- [Information]:
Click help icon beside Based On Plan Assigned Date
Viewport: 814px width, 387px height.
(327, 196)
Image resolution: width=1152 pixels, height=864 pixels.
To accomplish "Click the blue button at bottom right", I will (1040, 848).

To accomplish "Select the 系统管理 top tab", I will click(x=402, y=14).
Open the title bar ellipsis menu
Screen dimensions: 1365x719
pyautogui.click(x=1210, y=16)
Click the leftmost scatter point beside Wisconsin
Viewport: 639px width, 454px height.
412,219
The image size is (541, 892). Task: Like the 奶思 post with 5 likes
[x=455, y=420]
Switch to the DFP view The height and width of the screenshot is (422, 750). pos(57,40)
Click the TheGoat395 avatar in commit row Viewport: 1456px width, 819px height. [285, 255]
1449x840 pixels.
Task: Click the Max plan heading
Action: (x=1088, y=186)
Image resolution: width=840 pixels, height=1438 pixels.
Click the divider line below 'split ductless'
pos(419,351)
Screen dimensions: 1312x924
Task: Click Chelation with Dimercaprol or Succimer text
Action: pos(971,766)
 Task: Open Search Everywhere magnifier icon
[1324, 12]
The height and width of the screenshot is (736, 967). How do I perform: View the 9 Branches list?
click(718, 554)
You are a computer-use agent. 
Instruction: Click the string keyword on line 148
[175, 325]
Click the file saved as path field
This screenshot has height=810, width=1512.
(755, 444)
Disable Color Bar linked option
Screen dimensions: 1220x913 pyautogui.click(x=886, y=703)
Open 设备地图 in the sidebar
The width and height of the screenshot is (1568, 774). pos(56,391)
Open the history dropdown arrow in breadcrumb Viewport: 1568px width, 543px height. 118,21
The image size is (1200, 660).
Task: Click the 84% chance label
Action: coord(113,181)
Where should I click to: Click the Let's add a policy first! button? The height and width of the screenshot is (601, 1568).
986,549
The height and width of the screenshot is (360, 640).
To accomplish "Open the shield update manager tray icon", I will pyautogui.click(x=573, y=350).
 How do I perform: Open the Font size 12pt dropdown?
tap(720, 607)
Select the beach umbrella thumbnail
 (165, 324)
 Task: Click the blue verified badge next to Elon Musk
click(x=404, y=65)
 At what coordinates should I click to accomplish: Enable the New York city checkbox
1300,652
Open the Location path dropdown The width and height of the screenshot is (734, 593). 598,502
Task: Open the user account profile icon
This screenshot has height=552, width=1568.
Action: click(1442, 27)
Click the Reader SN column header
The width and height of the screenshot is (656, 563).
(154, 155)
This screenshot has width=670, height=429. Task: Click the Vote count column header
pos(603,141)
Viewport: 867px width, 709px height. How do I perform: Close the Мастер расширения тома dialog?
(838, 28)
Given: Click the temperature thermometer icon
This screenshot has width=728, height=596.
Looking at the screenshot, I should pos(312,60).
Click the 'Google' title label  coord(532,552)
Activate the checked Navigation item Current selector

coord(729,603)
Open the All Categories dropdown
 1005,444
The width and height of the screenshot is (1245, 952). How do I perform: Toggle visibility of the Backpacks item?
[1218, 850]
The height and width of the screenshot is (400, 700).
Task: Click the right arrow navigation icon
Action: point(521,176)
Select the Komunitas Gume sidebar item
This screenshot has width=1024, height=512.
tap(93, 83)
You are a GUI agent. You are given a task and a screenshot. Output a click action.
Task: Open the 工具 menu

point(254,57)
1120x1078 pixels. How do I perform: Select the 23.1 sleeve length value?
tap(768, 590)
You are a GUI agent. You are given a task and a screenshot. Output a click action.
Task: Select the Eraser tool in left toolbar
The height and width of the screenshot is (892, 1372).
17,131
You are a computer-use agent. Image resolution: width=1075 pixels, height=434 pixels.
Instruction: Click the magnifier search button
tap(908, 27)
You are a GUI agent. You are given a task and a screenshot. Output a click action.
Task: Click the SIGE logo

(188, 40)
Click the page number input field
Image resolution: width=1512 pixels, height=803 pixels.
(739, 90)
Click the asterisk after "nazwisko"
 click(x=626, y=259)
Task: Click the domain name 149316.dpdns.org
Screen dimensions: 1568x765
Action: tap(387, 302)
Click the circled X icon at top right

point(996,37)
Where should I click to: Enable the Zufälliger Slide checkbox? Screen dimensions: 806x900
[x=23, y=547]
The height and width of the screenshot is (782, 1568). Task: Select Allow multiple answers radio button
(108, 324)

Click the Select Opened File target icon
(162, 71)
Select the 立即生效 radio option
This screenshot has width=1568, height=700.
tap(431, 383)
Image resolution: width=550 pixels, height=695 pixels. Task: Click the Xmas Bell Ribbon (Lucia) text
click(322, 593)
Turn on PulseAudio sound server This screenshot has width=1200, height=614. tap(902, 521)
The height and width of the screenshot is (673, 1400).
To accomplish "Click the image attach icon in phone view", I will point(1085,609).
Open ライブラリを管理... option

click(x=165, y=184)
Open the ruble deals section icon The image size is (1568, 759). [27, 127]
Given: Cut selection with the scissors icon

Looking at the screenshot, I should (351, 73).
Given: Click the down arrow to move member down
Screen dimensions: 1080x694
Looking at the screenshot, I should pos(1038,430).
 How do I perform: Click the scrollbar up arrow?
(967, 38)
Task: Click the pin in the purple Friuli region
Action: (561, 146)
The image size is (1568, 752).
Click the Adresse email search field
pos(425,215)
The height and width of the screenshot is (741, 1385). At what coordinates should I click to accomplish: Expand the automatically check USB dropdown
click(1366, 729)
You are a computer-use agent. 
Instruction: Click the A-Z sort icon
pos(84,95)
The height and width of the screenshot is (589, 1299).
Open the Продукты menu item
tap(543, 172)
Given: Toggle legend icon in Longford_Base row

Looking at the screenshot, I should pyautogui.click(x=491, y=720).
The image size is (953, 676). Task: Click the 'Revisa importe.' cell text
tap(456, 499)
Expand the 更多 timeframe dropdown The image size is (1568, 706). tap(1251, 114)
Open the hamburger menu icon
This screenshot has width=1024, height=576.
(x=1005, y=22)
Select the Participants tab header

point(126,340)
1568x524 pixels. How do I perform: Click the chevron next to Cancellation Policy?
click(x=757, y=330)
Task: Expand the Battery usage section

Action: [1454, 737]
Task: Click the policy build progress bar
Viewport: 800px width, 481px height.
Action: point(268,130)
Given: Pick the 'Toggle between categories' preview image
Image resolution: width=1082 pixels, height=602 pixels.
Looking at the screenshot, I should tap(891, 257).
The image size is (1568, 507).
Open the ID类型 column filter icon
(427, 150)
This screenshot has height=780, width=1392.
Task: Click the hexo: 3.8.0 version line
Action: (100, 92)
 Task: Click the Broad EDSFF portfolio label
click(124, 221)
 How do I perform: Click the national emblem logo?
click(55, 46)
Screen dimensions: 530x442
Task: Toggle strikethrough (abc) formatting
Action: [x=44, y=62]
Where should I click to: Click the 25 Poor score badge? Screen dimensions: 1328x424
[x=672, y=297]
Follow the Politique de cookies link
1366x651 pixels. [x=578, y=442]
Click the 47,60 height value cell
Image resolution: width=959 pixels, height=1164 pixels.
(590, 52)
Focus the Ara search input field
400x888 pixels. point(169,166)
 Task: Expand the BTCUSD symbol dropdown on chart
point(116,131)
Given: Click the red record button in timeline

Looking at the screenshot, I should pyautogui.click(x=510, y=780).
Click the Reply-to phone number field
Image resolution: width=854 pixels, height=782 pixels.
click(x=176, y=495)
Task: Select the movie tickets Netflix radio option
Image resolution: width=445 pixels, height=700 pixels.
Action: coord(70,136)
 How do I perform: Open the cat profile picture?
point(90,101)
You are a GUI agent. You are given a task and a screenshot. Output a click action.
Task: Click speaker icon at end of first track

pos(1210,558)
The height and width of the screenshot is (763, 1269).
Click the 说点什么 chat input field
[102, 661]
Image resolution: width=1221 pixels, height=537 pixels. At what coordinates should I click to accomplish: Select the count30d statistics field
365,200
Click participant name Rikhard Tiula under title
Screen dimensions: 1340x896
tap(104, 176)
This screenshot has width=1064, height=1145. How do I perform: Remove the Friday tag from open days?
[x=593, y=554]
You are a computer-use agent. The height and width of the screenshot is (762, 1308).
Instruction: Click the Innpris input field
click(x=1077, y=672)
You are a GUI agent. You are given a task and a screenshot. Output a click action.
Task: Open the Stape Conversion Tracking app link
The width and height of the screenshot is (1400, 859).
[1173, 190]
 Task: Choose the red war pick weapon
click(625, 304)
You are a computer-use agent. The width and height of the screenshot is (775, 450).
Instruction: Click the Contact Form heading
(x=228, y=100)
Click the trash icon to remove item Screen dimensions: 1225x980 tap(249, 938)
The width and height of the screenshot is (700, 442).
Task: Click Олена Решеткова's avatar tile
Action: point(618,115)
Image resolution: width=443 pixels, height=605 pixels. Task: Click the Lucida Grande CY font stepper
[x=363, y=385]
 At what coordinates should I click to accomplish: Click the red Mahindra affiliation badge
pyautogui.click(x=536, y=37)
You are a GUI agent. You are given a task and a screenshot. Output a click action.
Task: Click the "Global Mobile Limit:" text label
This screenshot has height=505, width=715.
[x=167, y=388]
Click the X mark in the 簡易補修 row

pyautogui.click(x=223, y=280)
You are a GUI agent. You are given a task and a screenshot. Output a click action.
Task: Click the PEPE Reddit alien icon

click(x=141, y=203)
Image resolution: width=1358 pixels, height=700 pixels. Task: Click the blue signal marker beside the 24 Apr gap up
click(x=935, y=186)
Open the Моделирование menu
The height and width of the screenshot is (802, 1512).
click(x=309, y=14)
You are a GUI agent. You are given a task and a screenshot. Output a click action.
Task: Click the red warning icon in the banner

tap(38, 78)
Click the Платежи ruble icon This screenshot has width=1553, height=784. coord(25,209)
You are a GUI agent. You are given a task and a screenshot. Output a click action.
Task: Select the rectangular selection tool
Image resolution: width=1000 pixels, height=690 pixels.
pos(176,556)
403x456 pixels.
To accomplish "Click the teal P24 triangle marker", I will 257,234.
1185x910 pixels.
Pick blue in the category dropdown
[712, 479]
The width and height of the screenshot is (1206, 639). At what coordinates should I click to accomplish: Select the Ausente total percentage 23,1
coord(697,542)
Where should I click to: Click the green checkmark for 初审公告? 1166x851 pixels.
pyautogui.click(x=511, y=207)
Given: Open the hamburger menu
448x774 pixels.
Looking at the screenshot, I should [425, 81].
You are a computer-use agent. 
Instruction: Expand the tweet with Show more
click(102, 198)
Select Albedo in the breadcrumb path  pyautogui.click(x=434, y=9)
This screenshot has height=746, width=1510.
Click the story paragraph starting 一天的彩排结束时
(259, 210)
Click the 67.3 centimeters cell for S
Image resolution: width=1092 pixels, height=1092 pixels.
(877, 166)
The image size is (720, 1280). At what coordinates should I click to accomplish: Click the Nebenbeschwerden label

- [Work instruction]: Among the entries above, which lines include "name"? List them all.

- [Answer to the problem]:
Task: Click the domain name 149316.dpdns.org
Click participant name Rikhard Tiula under title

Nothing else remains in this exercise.